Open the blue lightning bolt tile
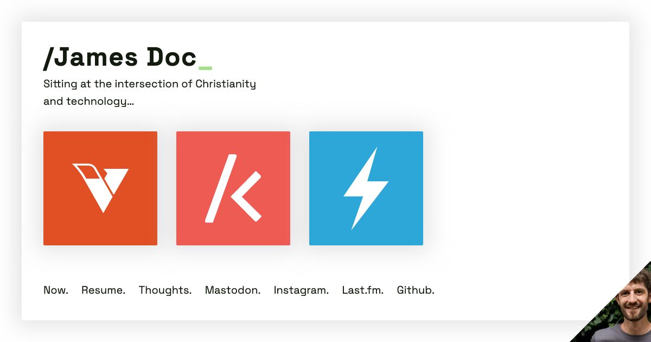click(x=366, y=188)
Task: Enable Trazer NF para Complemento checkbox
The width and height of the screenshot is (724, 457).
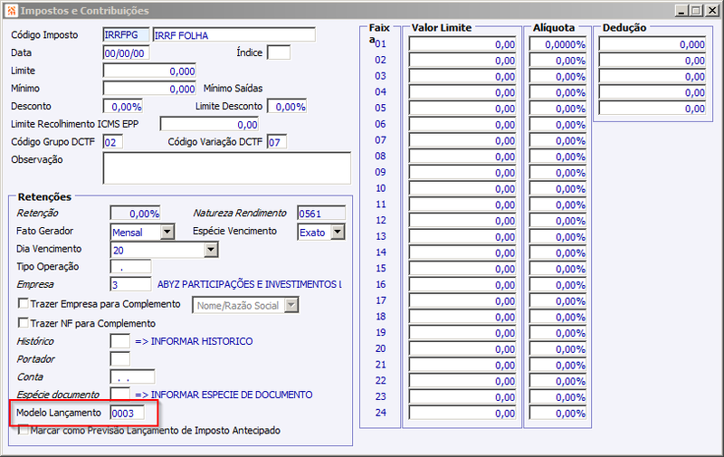Action: (x=23, y=322)
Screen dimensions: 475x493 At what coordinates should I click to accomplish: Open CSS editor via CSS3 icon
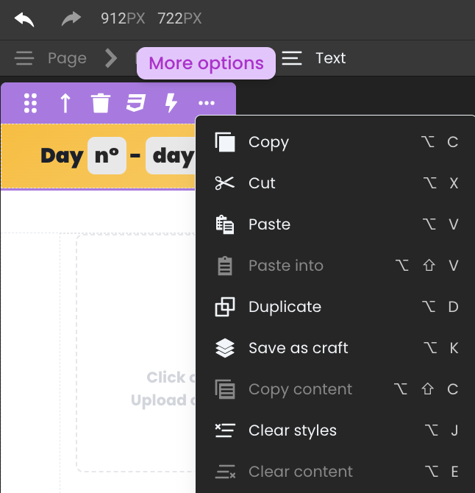pyautogui.click(x=136, y=103)
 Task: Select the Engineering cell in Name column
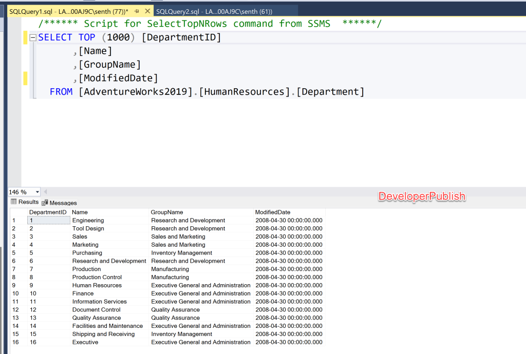88,220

---------------

_Work task_
Transcribe every line from the one with "Task: Select the" to the last line of the records above, exactly, excluding pictures.

_Result below_
 Task: Select the Engineering cell in Name column
88,220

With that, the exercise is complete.